Regression Equation:

Predicted Economic Loss=−152.261+(28.6965×Earthquake Magnitude)

  1. Interpretation of R Square (0.930791):
    • About 93% of the variation in Economic_Loss is explained by the variation in Earthquake_Magnitude. This suggests a strong linear relationship.
  2. Model Significance (Significance F and p-values):
    • The overall model is highly significant (p < 0.001).
    • Earthquake_Magnitude is a very strong predictor (p < 0.001).
  3. Practical Meaning:
    • As the earthquake magnitude increases, expected economic losses rise substantially. Even though the intercept is negative (which is not realistic in a real-world scenario), the main takeaway is the slope: larger earthquakes lead to significantly higher losses.
  4. Model Limitations:
  • This is a simple linear model using only one predictor (Earthquake_Magnitude). Real-world economic loss is influenced by many factors (e.g., population density, building codes, depth of the quake, location, etc.).
  • The model’s negative intercept highlights that while it fits the data well for the range of magnitudes observed, it may not be meaningful for magnitudes far outside that range.
  1. Final Tips for Beginners
  • Always Plot Your Data: A scatter plot of Earthquake_Magnitude vs. Economic_Loss can confirm if a linear trend is reasonable.
  • Check Residuals: Look at how well the model performs across all data points. If there’s a clear pattern in the residuals, the linear model might not be appropriate.
  • Real-World Context: Negative intercepts can appear in purely statistical models but might not have a direct real-world meaning. Always interpret results carefully.
  • Add More Variables: If you suspect other factors affect Economic_Loss, consider multiple regression in the future to improve your model’s accuracy.

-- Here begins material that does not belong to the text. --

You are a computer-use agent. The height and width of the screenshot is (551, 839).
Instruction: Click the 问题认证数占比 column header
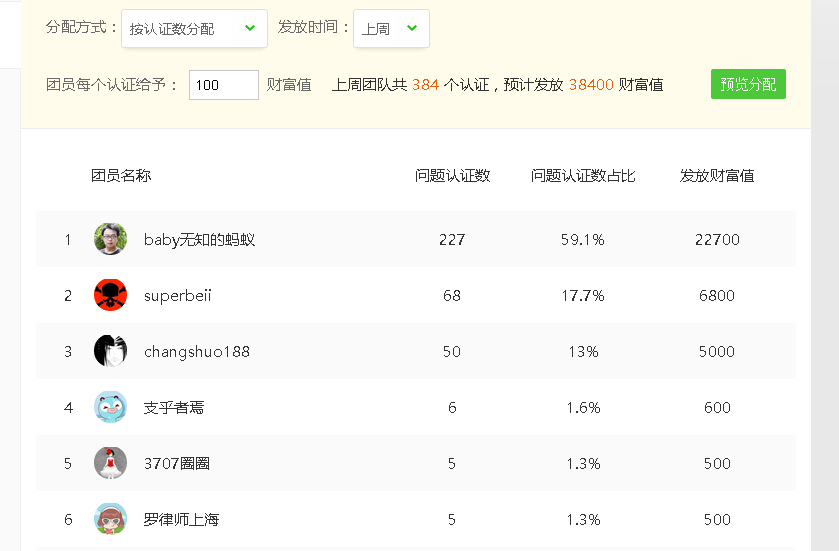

In summary, these regression results show a strong linear relationship between Earthquake_Magnitude and Economic_Loss. The model explains about 93% of the variation in economic losses, and both the intercept and the slope are statistically significant. However, as with any statistical model, interpret the results with caution and consider real-world factors that may affect the outcome beyond just magnitude.